Exercise inputs |
------------------------------------

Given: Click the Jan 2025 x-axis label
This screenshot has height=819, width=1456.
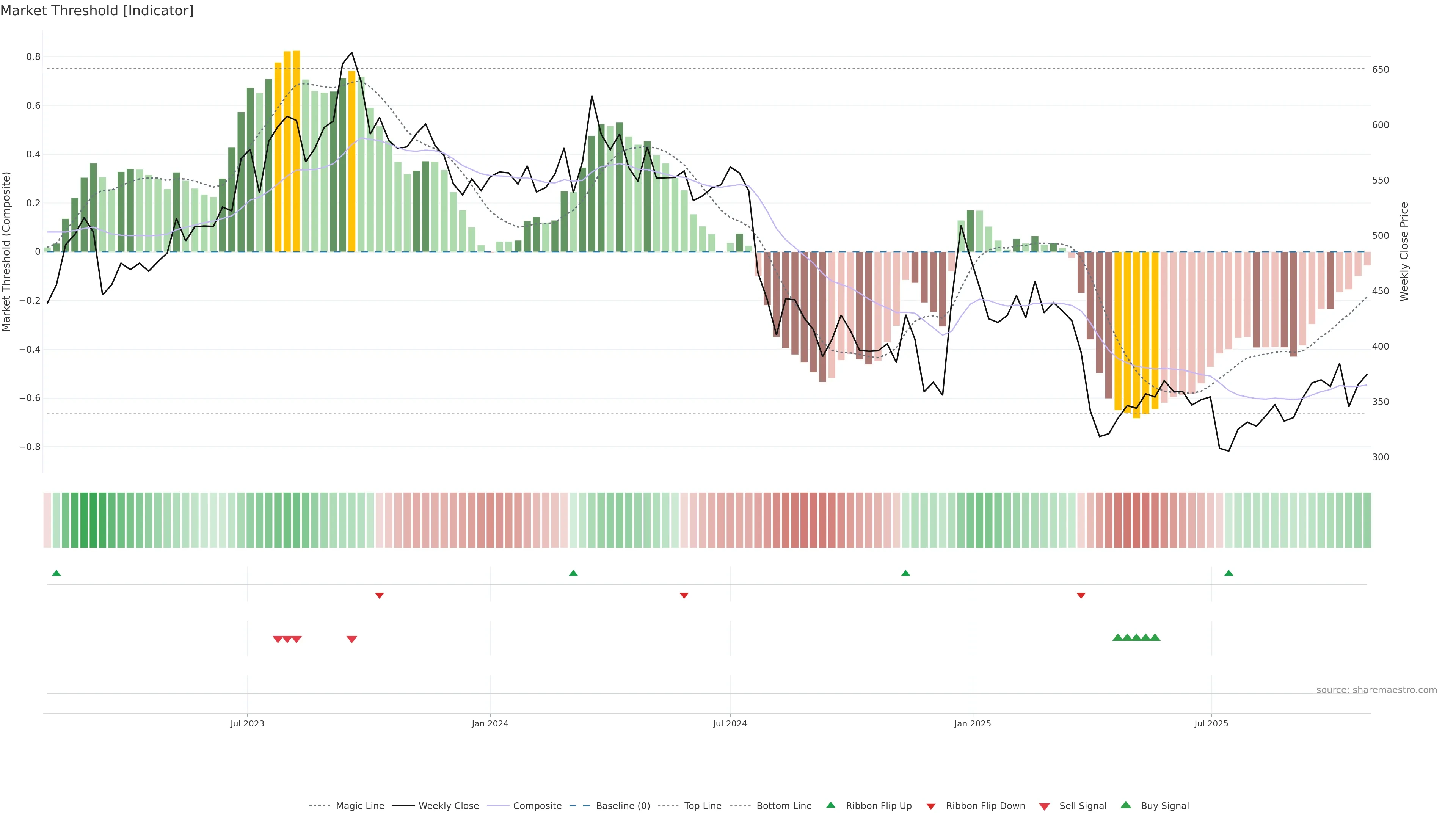Looking at the screenshot, I should tap(972, 723).
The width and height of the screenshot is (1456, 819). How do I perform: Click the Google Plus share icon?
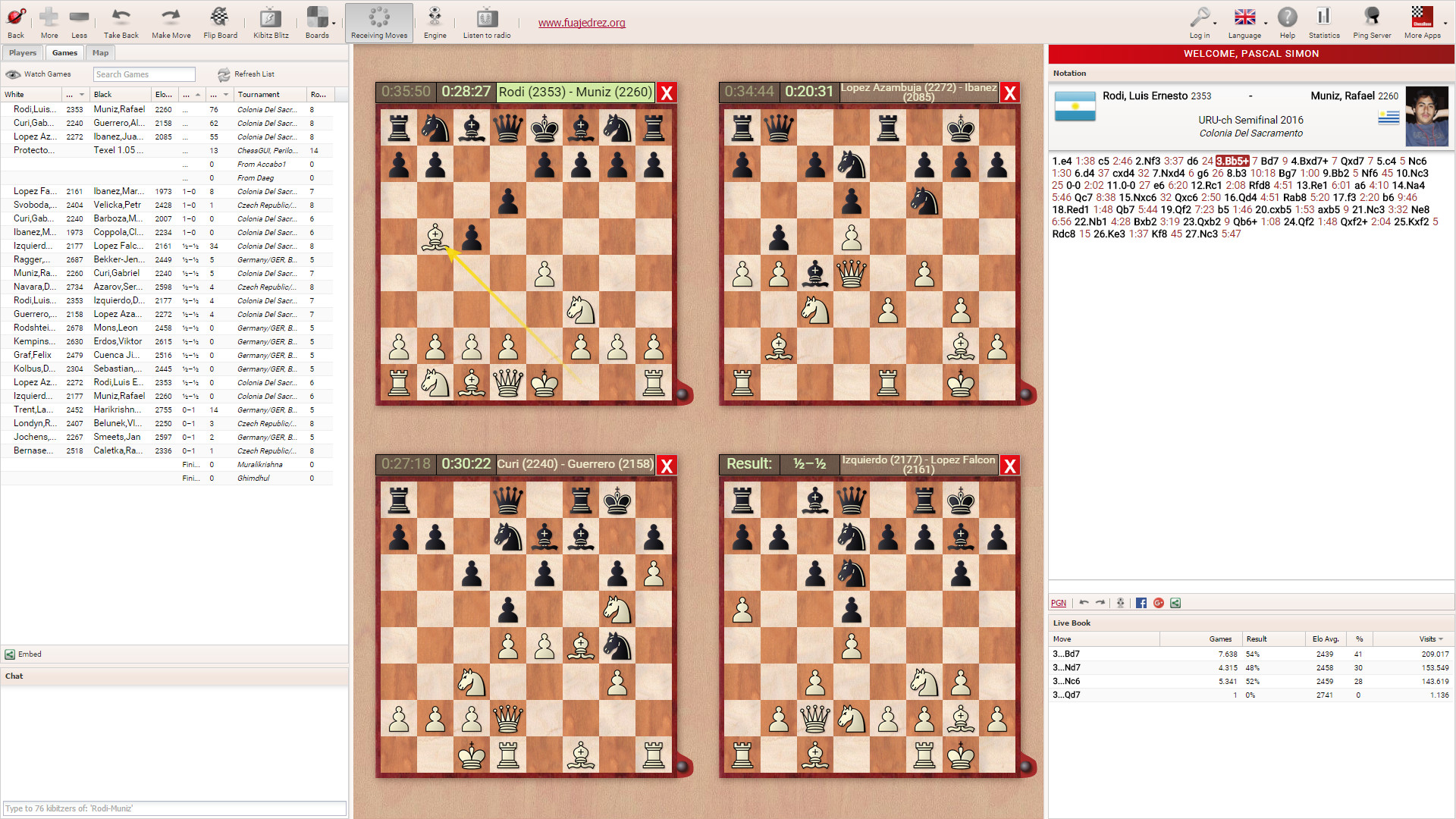tap(1158, 603)
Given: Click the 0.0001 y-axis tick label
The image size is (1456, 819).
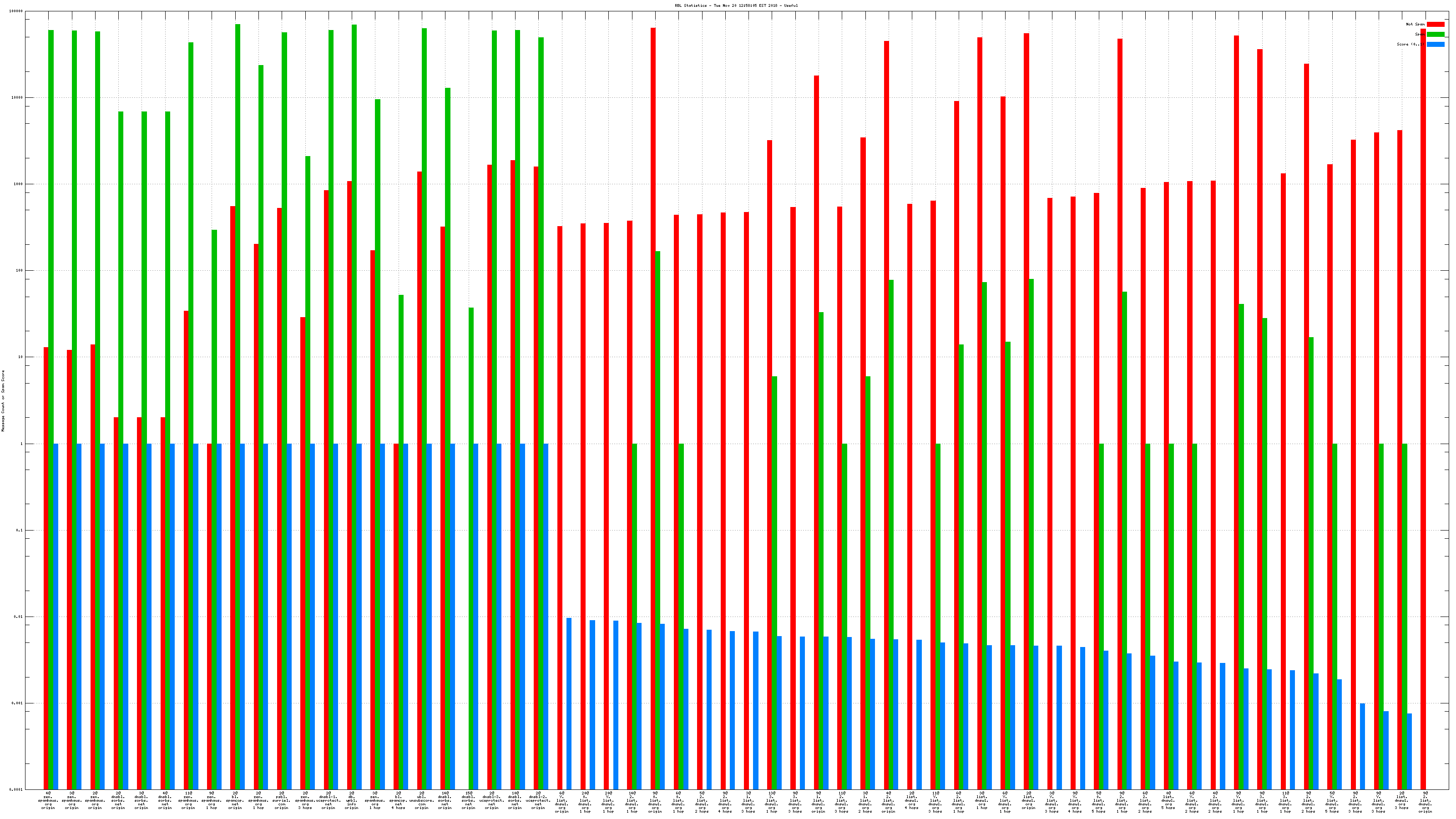Looking at the screenshot, I should pyautogui.click(x=17, y=789).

------------------------------------

Task details | Whenever a line of the data includes the word "Given", show that line in full.

Written response |
Given: Click the Jan 2025 x-axis label
Given: Click the 0.0001 y-axis tick label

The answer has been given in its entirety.